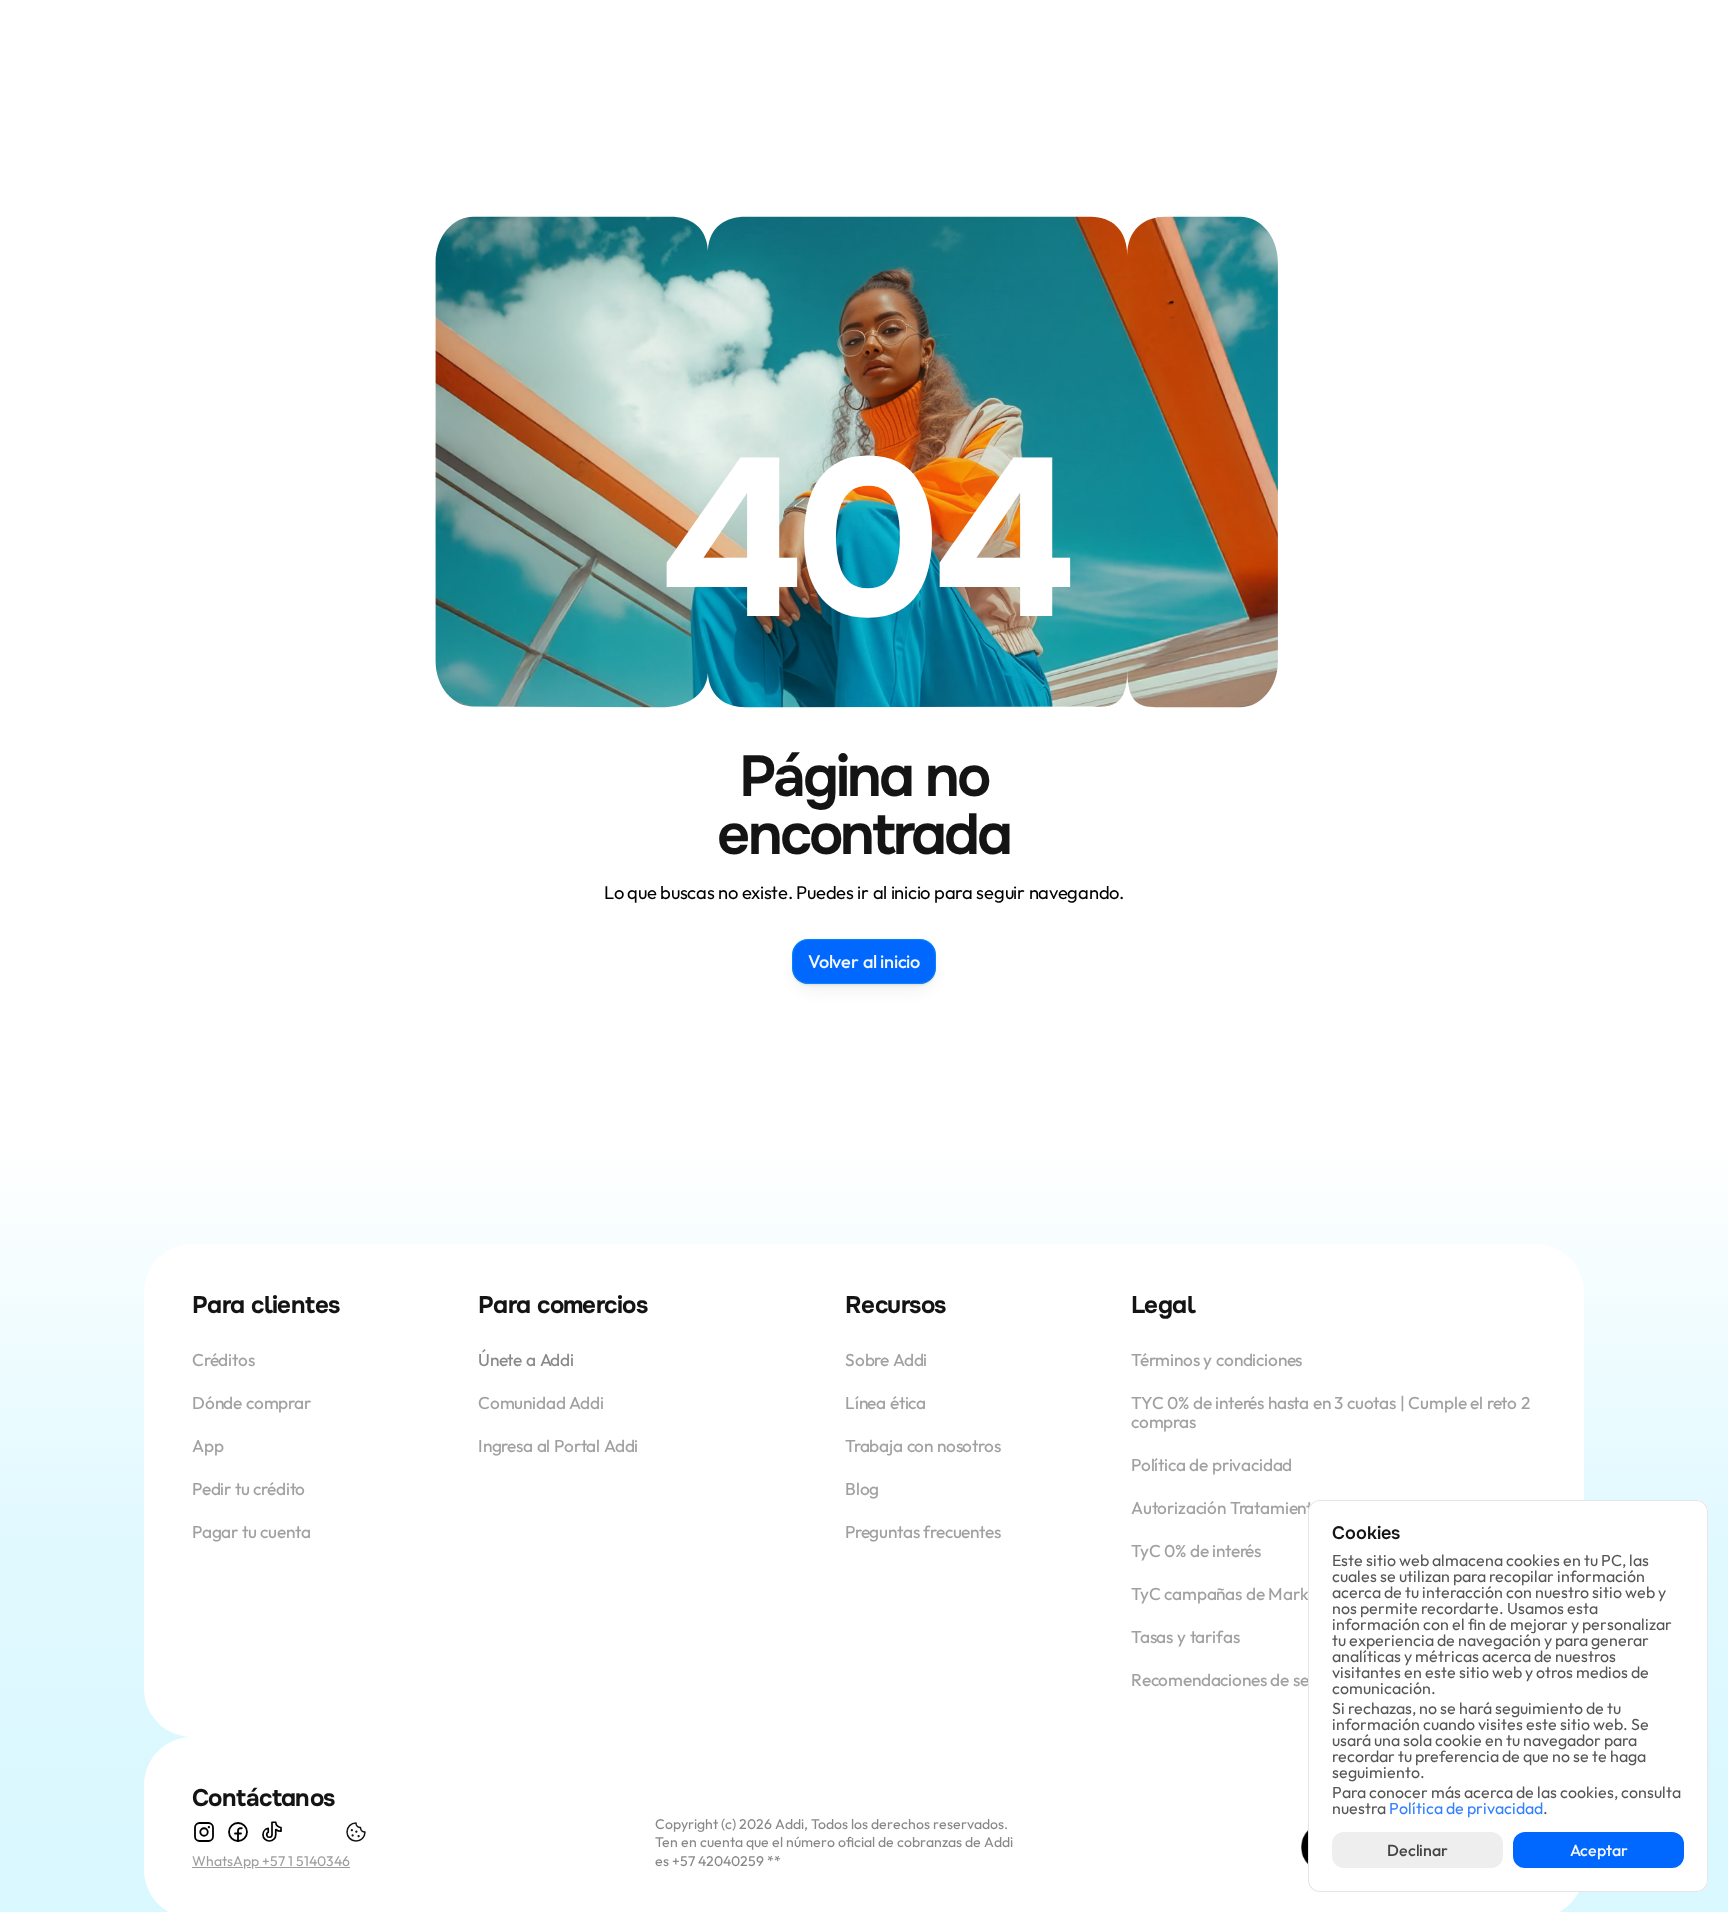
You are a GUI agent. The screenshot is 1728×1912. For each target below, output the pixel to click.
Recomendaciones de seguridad (1249, 1679)
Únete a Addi (526, 1359)
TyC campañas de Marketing (1238, 1593)
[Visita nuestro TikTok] (272, 1832)
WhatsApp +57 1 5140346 (271, 1861)
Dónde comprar (251, 1402)
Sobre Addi (886, 1359)
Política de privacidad (1211, 1464)
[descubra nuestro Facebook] (238, 1832)
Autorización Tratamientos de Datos (1265, 1507)
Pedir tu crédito (248, 1488)
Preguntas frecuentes (923, 1531)
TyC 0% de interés (1196, 1550)
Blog (862, 1488)
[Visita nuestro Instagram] (204, 1832)
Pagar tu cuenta (251, 1531)
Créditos (225, 1359)
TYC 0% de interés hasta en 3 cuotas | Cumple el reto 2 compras (1332, 1412)
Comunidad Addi (541, 1402)
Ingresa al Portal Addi (558, 1445)
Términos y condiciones (1216, 1359)
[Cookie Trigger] (356, 1832)
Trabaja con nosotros (923, 1445)
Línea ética (885, 1402)
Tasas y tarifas (1185, 1636)
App (209, 1445)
====
## Exercise prompt
Restate each line from the start of the listing through the line bearing "Sobre Addi (886, 1359)" word for word. Drop the pictures.

## Exercise answer
You are a GUI agent. The screenshot is 1728×1912. For each target below, output the pixel to click.
Recomendaciones de seguridad (1249, 1679)
Únete a Addi (526, 1359)
TyC campañas de Marketing (1238, 1593)
[Visita nuestro TikTok] (272, 1832)
WhatsApp +57 1 5140346 (271, 1861)
Dónde comprar (251, 1402)
Sobre Addi (886, 1359)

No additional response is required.